Son style entre innovation et tradition
Musicalement, Ferruccio était un défenseur du Classicisme mais également un novateur. Il s’explique notamment dans le Projet d’une nouvelle esthétique musicale (1907), un traité anticonformiste dans lequel il conteste le recours à la forme sonate, aux modes majeur et mineur… et prône toutes les innovations à venir durant la première moitié du XX° siècle : emploi de modes anciens, polytonalité, et même de l’électronique (de sa tournée américaine, il avait ramené le dynamophone du Docteur Cahill, permettant de produire des sons inédits) !
En accord avec toutes ses idées, il écrit la Fantaisie indienne op.44 (1913), Romanza e Scherzoso op.54 (1921) et surtout dix Sonatines pour piano (1910-1920). Dans ces sonates, la forme traditionnelle est dépassée : il n’y a plus de formule d’écriture ni langage stéréotypé. Busoni enchaine les idées musicales les unes aux autres, présentant des audaces, des dissonances ou des consonances de façon insolite. Bien que proche de l’Ecole de Vienne dans ses idées, il n’adhèrera jamais au dodécaphonisme.
« La technique classique arrivera à épuisement au bout d’une étape dont elle a déjà couvert la plus grande partie. Où va mener l’étape suivante ? A mon avis, elle nous conduira aux sonorités abstraites, à une technique sans entraves, à une liberté tonale illimitée. Il faut reprendre tout à zéro en repartant d’une virginité absolue. »
Ferruccio Busoni meurt à Berlin en 1924, à l’âge de cinquante-huit ans officiellement d’une insuffisance cardiaque, et rénale le surmenage a dû également contribuer à sa mort. Doktor Faust est resté inachevé à sa mort et a été créé à titre posthume à Berlin en 1925.
Doktor Faust avant Goethe
Le livret est inspiré du mythe médiéval
Faust est Professeur et Recteur dans la petite ville de Wittenberg. Il est malheureux et déprimé. Trois étudiants de Cracovie sur ordre de Méphistophélès, offre a Faust un livre de magie, le Clavis Astartis Magica, qui va l’aider à «contraindre ceux qui l’ont broyé», exaucer sans délai tous ses ordres, et d’abord payer ou écarter ses créanciers, supprimer ses ennemis un soldat, frère d’une femme qu’il a séduite, l’Eglise qui veut aussi se saisir de lui et le brûler. Malgré sa répugnance, Faust accepte ces terribles services, prix de sa liberté, bien suprême qu’il appelle de ses vœux. Son enfer, comme il le dit, commence, et aussi, pour quelques années, une vie de plaisirs, de manipulations et d’étrange gaîté.

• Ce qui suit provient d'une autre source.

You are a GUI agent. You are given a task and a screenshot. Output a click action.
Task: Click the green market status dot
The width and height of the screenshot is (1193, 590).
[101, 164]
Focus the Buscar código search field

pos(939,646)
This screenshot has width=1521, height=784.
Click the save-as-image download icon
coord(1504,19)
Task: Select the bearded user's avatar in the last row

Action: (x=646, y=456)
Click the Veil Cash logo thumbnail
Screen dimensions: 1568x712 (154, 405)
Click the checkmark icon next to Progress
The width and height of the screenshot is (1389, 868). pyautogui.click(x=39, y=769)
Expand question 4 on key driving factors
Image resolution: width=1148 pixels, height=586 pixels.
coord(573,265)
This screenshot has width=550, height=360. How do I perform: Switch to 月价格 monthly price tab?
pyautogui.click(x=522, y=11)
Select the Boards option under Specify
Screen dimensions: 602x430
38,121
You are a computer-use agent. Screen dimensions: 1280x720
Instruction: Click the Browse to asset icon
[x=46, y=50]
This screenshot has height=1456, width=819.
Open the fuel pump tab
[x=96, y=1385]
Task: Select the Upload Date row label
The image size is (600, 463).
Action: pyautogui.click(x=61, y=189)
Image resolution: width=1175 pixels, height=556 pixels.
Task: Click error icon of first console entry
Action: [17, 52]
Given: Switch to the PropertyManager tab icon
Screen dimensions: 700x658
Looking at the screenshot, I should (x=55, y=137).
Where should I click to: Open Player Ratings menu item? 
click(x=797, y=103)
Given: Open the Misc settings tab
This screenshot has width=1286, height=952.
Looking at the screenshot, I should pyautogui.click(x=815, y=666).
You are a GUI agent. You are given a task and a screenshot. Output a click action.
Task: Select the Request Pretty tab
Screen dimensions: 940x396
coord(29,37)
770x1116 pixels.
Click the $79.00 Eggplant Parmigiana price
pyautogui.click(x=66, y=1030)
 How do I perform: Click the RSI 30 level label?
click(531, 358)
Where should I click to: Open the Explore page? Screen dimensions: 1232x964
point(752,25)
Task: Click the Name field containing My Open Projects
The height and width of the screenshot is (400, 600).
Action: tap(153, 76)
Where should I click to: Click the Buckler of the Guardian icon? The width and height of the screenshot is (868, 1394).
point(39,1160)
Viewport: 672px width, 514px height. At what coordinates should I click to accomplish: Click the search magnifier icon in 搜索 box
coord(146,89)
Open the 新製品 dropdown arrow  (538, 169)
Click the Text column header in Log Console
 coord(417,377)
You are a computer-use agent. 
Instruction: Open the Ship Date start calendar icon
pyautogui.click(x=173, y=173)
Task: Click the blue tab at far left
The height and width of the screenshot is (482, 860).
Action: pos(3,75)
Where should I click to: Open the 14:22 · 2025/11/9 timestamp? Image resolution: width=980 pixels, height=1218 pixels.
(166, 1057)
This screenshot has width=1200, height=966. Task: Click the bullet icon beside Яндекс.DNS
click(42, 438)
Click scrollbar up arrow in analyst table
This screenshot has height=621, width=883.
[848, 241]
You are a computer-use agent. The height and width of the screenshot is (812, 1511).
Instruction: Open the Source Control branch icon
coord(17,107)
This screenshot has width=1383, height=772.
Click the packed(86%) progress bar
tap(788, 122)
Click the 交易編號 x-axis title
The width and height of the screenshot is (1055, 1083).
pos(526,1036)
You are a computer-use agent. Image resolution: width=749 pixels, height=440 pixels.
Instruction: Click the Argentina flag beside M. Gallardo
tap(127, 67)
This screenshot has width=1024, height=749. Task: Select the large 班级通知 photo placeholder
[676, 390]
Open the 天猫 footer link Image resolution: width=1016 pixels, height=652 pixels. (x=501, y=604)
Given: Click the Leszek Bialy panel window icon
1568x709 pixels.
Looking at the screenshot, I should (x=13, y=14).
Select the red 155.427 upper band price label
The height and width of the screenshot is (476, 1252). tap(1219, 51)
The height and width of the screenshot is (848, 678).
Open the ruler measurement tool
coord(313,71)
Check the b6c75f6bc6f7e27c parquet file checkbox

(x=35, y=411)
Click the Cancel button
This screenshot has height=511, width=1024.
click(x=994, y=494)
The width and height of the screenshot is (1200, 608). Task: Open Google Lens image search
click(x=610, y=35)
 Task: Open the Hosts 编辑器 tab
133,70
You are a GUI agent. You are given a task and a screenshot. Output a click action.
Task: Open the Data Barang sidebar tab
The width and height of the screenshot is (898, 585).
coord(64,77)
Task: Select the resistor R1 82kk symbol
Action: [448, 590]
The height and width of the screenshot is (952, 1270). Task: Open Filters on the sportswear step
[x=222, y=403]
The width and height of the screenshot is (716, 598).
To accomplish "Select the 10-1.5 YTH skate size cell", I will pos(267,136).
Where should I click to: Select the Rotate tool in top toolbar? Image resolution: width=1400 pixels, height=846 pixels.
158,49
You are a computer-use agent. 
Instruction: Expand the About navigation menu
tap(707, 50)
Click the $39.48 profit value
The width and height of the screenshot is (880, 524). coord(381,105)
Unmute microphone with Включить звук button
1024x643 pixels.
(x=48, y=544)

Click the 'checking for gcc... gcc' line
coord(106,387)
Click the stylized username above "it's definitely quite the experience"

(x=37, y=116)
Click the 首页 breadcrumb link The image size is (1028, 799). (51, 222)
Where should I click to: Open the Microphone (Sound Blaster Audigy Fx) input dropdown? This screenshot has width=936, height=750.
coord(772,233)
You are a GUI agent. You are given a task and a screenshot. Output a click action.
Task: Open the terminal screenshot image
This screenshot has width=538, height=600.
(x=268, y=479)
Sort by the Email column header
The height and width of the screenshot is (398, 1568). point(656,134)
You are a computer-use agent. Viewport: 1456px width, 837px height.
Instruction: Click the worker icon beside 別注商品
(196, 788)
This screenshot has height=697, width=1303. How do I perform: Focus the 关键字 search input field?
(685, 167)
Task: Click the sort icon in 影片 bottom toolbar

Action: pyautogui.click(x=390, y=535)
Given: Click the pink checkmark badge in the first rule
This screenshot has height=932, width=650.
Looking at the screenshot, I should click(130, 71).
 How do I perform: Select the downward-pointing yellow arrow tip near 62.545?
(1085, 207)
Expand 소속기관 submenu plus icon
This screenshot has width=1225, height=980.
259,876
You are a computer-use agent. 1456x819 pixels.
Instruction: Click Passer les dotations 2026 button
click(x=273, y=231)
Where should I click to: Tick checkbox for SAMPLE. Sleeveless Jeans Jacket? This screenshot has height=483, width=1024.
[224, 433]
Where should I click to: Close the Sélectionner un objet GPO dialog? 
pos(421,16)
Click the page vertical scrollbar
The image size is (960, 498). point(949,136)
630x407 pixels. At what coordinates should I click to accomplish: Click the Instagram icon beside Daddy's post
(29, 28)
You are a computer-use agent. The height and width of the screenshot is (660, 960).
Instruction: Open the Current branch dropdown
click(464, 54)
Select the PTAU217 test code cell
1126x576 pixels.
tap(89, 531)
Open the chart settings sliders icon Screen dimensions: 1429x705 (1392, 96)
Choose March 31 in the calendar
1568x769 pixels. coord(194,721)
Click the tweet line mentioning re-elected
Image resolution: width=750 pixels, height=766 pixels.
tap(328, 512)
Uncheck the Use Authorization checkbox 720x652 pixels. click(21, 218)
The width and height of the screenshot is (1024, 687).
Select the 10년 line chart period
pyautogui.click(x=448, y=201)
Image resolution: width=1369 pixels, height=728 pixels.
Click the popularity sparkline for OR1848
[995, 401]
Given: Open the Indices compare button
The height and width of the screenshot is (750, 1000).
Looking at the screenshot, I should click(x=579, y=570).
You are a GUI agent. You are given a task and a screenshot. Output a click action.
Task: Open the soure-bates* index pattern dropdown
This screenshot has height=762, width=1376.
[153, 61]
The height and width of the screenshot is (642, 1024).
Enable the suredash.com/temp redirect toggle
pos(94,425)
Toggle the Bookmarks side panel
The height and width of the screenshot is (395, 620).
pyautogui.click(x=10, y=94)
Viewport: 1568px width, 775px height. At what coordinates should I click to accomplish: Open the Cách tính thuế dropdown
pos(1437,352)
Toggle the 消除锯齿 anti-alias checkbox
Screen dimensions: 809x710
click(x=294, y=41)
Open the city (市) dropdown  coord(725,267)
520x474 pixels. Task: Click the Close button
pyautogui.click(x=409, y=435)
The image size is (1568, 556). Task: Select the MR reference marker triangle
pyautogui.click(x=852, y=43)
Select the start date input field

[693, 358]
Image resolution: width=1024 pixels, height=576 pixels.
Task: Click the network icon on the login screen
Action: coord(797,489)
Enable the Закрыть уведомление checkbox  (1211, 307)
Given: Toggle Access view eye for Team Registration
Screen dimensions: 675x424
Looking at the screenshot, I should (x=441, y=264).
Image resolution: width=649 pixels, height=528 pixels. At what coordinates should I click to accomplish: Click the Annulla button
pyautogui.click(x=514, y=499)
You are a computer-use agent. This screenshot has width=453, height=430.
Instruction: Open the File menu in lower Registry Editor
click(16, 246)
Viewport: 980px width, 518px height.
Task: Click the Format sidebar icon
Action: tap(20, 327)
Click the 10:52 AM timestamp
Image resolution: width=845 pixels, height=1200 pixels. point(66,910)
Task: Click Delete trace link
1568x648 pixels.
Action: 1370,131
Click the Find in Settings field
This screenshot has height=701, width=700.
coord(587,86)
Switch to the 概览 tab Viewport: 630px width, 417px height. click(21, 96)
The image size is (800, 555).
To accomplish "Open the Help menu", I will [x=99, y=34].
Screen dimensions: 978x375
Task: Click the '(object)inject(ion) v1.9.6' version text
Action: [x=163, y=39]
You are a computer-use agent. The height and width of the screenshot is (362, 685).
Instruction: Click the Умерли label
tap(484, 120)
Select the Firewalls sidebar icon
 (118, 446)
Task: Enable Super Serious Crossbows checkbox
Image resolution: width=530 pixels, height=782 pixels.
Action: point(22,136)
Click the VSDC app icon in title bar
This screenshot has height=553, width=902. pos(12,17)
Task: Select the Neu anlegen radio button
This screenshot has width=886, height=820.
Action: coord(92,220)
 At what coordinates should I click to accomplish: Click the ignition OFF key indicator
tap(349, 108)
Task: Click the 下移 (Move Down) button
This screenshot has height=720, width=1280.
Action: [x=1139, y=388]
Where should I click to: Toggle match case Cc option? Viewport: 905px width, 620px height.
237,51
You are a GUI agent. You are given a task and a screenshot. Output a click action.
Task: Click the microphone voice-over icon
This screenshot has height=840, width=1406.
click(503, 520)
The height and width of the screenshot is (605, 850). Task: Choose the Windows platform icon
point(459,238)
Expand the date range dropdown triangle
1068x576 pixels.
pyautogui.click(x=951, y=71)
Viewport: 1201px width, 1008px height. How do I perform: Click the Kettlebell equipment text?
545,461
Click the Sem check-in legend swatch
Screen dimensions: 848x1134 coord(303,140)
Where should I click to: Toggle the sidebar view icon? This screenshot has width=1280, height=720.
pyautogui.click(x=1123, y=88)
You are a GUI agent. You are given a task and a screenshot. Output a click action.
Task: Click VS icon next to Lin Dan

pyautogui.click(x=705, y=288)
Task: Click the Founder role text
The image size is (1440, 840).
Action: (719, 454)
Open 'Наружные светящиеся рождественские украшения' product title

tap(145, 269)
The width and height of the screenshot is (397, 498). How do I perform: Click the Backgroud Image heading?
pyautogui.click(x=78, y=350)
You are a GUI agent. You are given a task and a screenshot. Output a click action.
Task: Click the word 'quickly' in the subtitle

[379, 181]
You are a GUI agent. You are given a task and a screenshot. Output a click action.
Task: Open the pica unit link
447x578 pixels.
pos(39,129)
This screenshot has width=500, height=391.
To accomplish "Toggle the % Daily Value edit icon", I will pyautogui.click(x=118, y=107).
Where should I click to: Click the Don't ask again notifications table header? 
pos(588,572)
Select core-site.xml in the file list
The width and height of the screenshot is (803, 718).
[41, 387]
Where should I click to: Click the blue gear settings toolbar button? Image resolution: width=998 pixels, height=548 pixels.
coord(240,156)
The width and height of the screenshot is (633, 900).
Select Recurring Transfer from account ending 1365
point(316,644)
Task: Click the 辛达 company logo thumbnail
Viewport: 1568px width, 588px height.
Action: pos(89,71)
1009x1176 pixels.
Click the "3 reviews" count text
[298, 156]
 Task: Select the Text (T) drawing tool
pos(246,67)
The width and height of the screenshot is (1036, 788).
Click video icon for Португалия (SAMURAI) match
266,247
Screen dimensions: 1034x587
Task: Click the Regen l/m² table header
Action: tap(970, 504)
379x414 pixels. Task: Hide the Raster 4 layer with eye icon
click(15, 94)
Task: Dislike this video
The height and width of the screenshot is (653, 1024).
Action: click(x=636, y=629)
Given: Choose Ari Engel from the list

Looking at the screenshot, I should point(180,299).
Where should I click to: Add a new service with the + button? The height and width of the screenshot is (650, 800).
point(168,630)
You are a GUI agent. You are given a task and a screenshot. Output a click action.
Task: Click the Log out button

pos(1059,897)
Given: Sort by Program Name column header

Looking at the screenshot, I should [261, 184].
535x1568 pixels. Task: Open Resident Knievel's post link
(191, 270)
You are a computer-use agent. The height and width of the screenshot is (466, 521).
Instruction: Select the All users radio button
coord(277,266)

Au deuxième acte avec l’aide de Méphistophélès, le docteur se divertit à conjurer des esprits, dont celui d’Hélène, à tromper et ridiculiser le Duc de Parme, à séduire la Duchesse, qu’il abandonne bientôt, et à se vanter de ses mauvais tours sous les applaudissements d’un parterre de disciples ravis. Il se plaît, à provoquer puis à éteindre, au nom « du vin, des femmes, de l’art et de l’amour », une sotte rixe entre étudiants catholiques et réformés. Et Méphisto, jamais loin, rappelle le sort misérable de la Duchesse abandonnée et fait paraître à l’affolement général l’enfant mort.
Au troisième acte les mêmes visiteurs mystérieux de Cracovie qui lui avaient apporté le livre magique au cours du prologue annoncent à Faust, dans le dernier tableau, sa fin pour le soir même.